To celebrate the 25th anniversary of Se7en and the 10th anniversary of The Social Network, The Ringer hereby dubs September 21-25 David Fincher Week. Join us all throughout the week as we celebrate and examine the man, the myth, and his impeccable body of work.
Many describe David Fincher as cold, but the scene when Benjamin and Daisy meet in the middle is anything but
September 23, 2020
Romance isn’t the first thing that the name David Fincher brings to mind. His work is more often characterized as dark, ingeniously twisted, even cold-hearted. What made Zodiac so striking was its almost neutral approach to its sinister topic, in line with the serious detective work that its protagonists engage in to try to catch the infamous serial killer. No surprise that the director eventually gave his take on the Scandinavian crime saga The Girl With the Dragon Tattoo. But this calm and collected approach belies a genuine sensitivity and emotional intelligence. Even in Se7en, love was present and essential to the story’s darkness, hidden in a box that was much more than a simple piece of evidence. Some kind of love is also what drives Amy Dunne to trap her husband in an increasingly loveless marriage in Gone Girl. Although the director revels in humanity’s natural bend toward perversion, he understands that deviance isn’t all that interesting without the passion that often spawns it.
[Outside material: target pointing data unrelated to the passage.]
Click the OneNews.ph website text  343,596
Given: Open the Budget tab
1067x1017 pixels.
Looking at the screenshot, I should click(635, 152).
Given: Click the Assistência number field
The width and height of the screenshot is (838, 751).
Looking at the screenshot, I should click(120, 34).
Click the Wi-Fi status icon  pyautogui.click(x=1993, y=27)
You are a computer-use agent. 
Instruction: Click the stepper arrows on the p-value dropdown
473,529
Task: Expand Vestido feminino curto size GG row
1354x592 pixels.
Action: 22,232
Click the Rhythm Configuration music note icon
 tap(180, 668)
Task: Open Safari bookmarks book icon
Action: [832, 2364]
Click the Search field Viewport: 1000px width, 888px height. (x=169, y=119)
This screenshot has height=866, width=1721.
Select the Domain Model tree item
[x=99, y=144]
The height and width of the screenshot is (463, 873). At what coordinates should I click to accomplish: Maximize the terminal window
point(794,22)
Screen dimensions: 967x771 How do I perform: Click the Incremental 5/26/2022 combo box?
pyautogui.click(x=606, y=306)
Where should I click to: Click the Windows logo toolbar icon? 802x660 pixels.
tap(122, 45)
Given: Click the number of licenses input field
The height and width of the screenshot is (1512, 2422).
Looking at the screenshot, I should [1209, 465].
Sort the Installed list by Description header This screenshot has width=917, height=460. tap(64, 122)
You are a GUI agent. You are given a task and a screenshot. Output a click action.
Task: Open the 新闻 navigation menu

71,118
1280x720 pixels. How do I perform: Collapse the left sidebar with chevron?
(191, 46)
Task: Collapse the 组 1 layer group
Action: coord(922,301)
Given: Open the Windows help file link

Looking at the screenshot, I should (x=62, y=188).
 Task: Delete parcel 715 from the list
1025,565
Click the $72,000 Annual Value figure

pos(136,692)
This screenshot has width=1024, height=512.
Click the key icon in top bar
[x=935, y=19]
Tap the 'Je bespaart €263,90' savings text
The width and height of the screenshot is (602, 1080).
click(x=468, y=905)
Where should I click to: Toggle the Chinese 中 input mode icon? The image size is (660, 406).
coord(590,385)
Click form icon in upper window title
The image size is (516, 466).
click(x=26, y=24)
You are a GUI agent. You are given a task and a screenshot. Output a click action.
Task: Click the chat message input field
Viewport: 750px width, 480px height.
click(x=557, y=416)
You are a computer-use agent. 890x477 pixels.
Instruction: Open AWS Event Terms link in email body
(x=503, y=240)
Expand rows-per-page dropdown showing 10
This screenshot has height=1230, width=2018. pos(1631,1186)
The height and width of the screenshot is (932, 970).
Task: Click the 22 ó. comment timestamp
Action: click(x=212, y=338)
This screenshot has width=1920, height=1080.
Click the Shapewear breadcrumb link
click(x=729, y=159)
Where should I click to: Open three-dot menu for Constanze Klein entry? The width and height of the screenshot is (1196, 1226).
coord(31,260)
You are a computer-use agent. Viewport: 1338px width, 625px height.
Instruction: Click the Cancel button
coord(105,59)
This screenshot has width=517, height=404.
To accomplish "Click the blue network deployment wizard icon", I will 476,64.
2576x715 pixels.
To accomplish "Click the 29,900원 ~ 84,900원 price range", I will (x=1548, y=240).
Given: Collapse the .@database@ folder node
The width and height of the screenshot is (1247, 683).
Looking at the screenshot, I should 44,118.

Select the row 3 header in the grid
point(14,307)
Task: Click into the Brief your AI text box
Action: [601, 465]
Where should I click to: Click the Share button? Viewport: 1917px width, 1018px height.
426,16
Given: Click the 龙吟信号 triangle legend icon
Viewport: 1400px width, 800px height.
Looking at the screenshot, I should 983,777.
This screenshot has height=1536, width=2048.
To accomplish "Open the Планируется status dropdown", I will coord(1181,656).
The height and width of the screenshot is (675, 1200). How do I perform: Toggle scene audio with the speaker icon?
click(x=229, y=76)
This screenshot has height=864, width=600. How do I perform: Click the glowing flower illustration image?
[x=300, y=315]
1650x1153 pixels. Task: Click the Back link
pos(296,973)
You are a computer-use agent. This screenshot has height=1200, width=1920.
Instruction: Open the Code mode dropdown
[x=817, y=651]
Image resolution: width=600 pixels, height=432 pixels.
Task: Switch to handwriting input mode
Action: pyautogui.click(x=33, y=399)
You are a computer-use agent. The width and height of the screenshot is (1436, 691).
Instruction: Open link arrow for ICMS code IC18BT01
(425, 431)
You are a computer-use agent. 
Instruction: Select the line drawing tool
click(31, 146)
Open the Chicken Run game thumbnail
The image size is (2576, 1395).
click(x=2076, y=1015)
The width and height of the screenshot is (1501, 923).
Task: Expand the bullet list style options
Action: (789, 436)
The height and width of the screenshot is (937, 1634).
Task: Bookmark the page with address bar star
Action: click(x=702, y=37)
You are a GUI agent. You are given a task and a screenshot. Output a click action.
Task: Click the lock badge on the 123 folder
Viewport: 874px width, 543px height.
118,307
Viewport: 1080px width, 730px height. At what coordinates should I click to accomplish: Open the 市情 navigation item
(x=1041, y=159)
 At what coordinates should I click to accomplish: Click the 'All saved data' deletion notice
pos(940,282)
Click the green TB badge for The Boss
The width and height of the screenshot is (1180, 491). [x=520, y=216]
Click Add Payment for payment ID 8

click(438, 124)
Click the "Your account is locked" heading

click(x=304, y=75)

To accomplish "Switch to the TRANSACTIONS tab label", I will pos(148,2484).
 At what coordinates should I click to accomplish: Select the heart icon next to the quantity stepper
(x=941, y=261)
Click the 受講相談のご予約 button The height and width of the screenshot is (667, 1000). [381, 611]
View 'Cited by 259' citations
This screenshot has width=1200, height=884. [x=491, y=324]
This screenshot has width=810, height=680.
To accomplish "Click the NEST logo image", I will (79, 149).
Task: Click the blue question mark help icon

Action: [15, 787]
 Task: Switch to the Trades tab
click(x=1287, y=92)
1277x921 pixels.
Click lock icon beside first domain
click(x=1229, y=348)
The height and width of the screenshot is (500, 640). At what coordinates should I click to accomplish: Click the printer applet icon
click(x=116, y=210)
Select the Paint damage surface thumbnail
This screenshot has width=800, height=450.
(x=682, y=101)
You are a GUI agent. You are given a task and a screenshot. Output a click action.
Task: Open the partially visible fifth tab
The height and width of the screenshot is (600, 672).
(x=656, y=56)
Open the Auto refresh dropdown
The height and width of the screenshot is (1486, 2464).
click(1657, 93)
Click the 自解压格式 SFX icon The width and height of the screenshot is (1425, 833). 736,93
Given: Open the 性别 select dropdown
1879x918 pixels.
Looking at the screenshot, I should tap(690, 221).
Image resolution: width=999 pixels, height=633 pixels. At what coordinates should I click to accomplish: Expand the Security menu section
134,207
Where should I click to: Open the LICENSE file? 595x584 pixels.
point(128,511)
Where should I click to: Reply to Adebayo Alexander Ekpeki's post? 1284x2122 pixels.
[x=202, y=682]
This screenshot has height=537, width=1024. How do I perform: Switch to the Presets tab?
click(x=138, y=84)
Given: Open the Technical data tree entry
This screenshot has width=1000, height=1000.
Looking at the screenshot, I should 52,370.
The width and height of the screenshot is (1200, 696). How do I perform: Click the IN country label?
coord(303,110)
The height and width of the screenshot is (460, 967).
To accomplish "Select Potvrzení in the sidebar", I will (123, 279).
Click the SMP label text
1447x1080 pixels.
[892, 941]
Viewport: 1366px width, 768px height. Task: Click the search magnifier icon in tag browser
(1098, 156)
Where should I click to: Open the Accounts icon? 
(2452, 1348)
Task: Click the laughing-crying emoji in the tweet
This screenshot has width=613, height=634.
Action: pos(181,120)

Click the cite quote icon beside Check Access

Sometimes, however, love remains pure and impervious to the corruption all around. 2008’s The Curious Case of Benjamin Button, Fincher’s most romantic film, isn’t about some guy insulting his girlfriend and then trying desperately to add her on Facebook like a 14-year-old; its hero isn’t a washed-up teacher who can’t help but sleep with one of his young students and ruin his wife and life, nor does he need a little push off a rooftop to feel alive again. Benjamin Button (played by a peak Brad Pitt, if you ask me) is a very nice guy who knows how to love a woman well; with his good manners and big heart, he couldn’t be further from a pervert. It’s his genetic makeup that’s gone wrong—a fact that makes Benjamin Button, as lovely as it is, Fincher’s most disturbing film, albeit in an unusual way for the director.